**TO DO**
- 1) Please summarize the passage on succession and tax in two sentences.
- 2) Answer these questions from the passage on succession and tax, marking each answer with its letter:
(a) What is the person named in a Will to make sure its instructions are carried out called?
(b) Which Act governs intestate succession of the properties of Hindus, Sikhs, Jains and Buddhists?
(c) Which section of the Income-tax Act makes a deceased person's legal representatives liable for sums the deceased would have owed?

**READING PASSAGE**
___

Before we deep-dive into the principles and provisions of the Income-tax Act, 1961 (‘the IT Act’) in relation to death and succession, it is important to revisit the two modes in which the succession of the property of a deceased person takes place in India:
- Testamentary succession:
Succession as per the directions regarding the distribution of estate contained in the Will or any other testamentary document is known as ‘testamentary succession’.The person executing it is referred to as the ‘testator’ and the person to whom the property is directed to be given is the ‘legatee’ or ‘beneficiary’. The ‘executor’ is the individual named in the Will who is responsible for ensuring that the instructions given in the Will are carried out.
The testamentary succession in India of followers of all religions other than Muslims is governed by the Indian Succession Act, 1925. Succession of the properties of Muslims (testamentary as well as non- testamentary) is governed by Sharia law based on the verses of Quran.
- Intestate Succession/ Non-testamentary succession:
When an individual dies without making any valid Will, succession of his property is governed by the laws of inheritance applicable to the deceased and the ‘legal heirs’ entitled under the applicable law take share in the property as a matter of right conferred on them by the applicable laws of inheritance.
Intestate succession of the properties of Hindus, Sikhs, Jains and Buddhists are governed by the Hindu Succession Act, 1956 (‘HSA’). Succession of the properties of Christians, Parsis and followers of other religions (other than Muslims) is governed by the provisions of the Indian Succession Act, 1925. However, succession to the properties of Hindus whose marriages are solemnised under the Special Marriage Act, 1954 is not governed by the HSA but by the Indian Succession Act, 19251.
- Income of the deceased up to the date of death
Section 159 of the IT Act lays down that where a person dies, his legal representative(s) shall be liable to pay any sum which the deceased would have been liable to pay, if he had not died, in the like manner and to the same extent as the deceased. For the aforesaid purposes –
- Any proceeding taken against the deceased before his death is deemed to be taken against the legal representative and may be continued against him from the stage at which it stood on the date of the death of the deceased;
- Any proceeding which could have been taken against the deceased if he had survived may be taken against his legal representative;
- All the provisions of the Act shall apply in relation to proceedings taken or continued against the legal representative.

___

**Records contained in a dataset**
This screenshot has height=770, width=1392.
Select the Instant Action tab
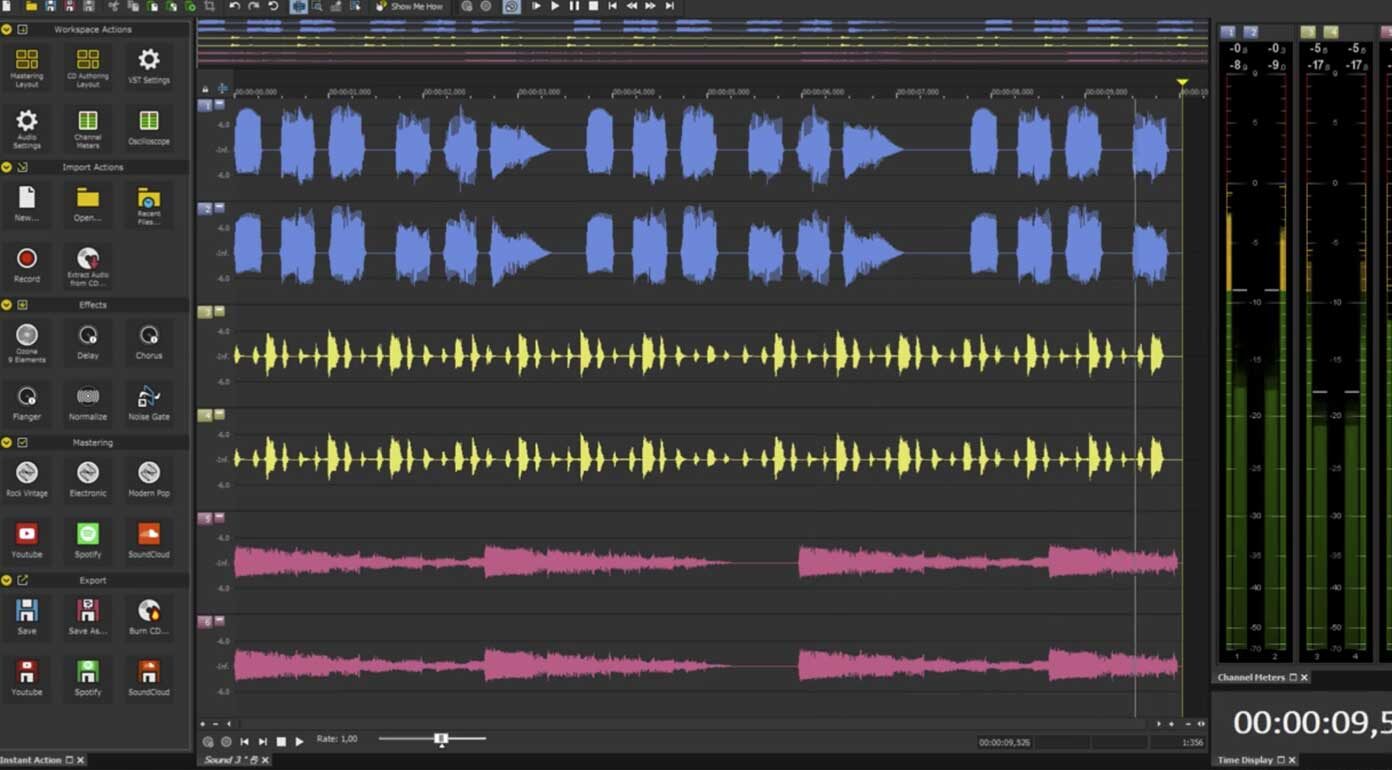click(x=35, y=760)
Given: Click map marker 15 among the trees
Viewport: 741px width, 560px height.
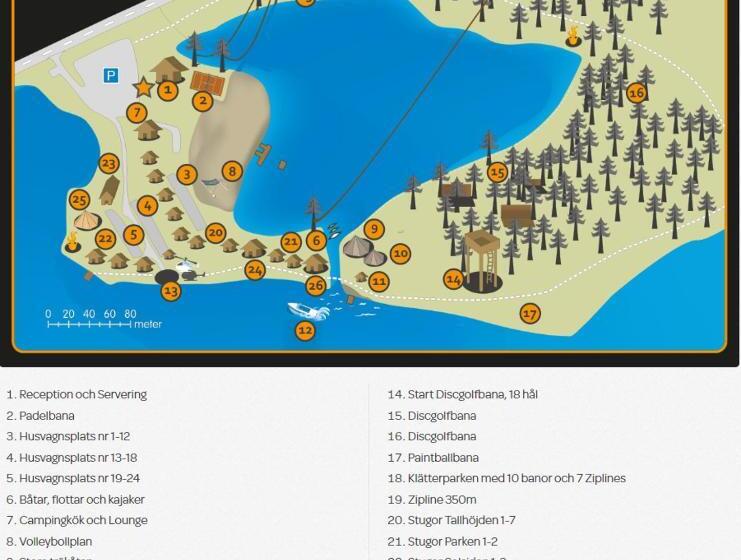Looking at the screenshot, I should [497, 172].
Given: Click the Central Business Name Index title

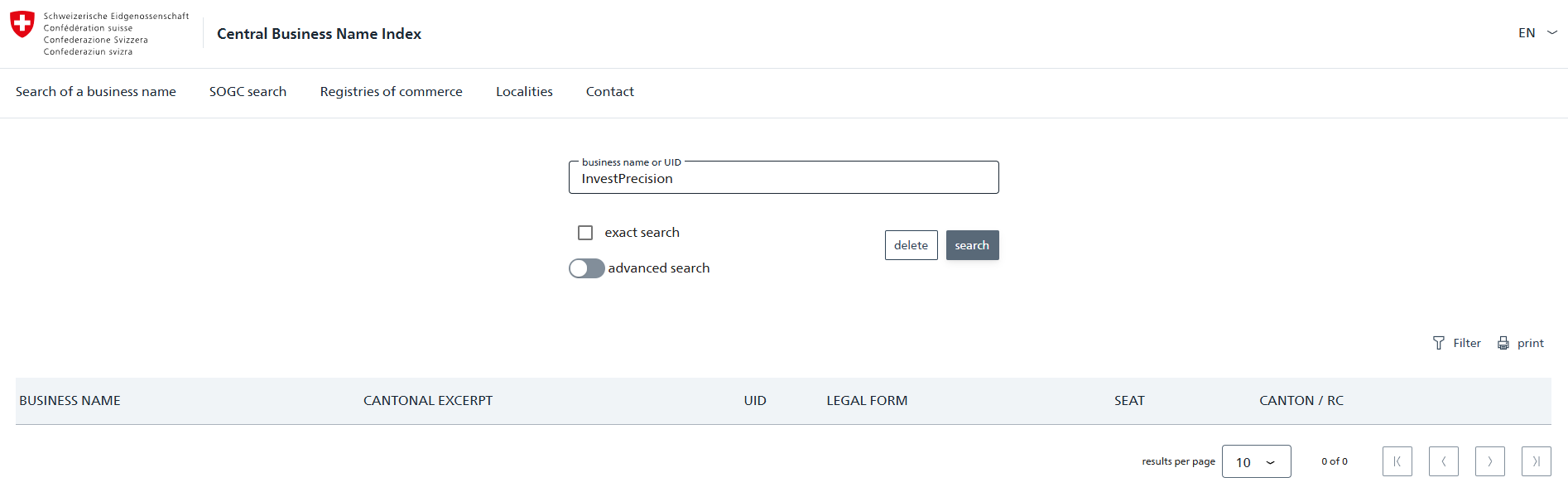Looking at the screenshot, I should pos(319,34).
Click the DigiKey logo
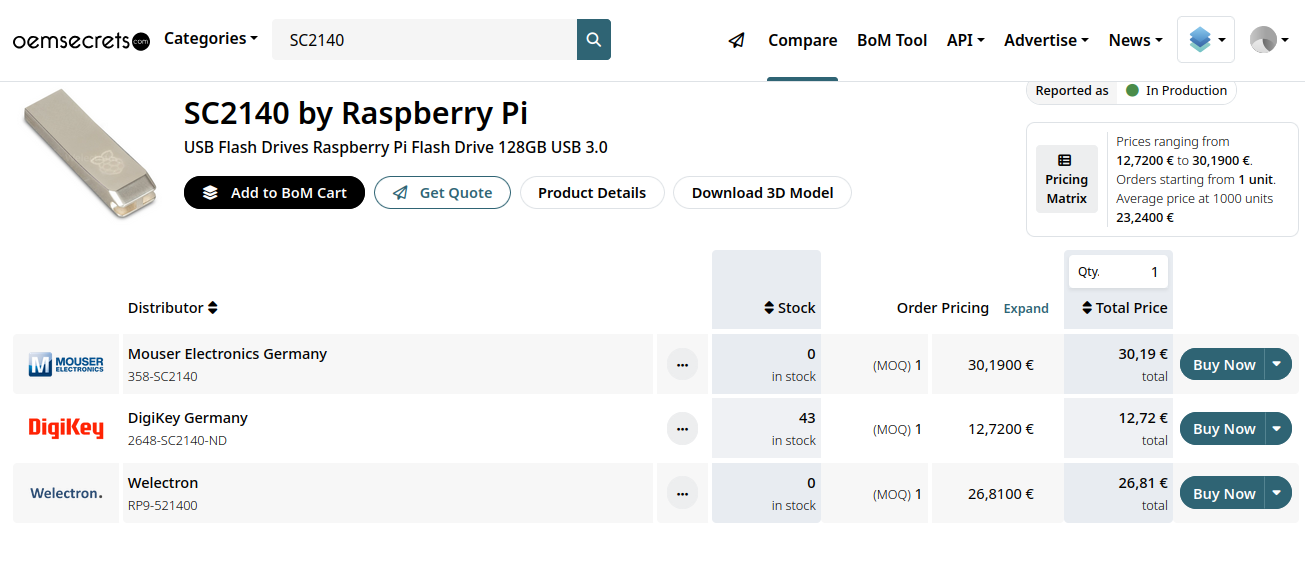Viewport: 1305px width, 571px height. [67, 428]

___

**TASK-BY-TASK OUTPUTS**
- 1) In India, a deceased person's property passes either by testamentary succession, following the directions in a Will, or by intestate succession under the inheritance laws that apply to the deceased, with different statutes covering different religious communities. Under Section 159 of the Income-tax Act, 1961, the legal representatives must pay any sum the deceased would have owed, and proceedings against the deceased may be continued or started against them.

- 2)
(a) The executor.
(b) The Hindu Succession Act, 1956.
(c) Section 159.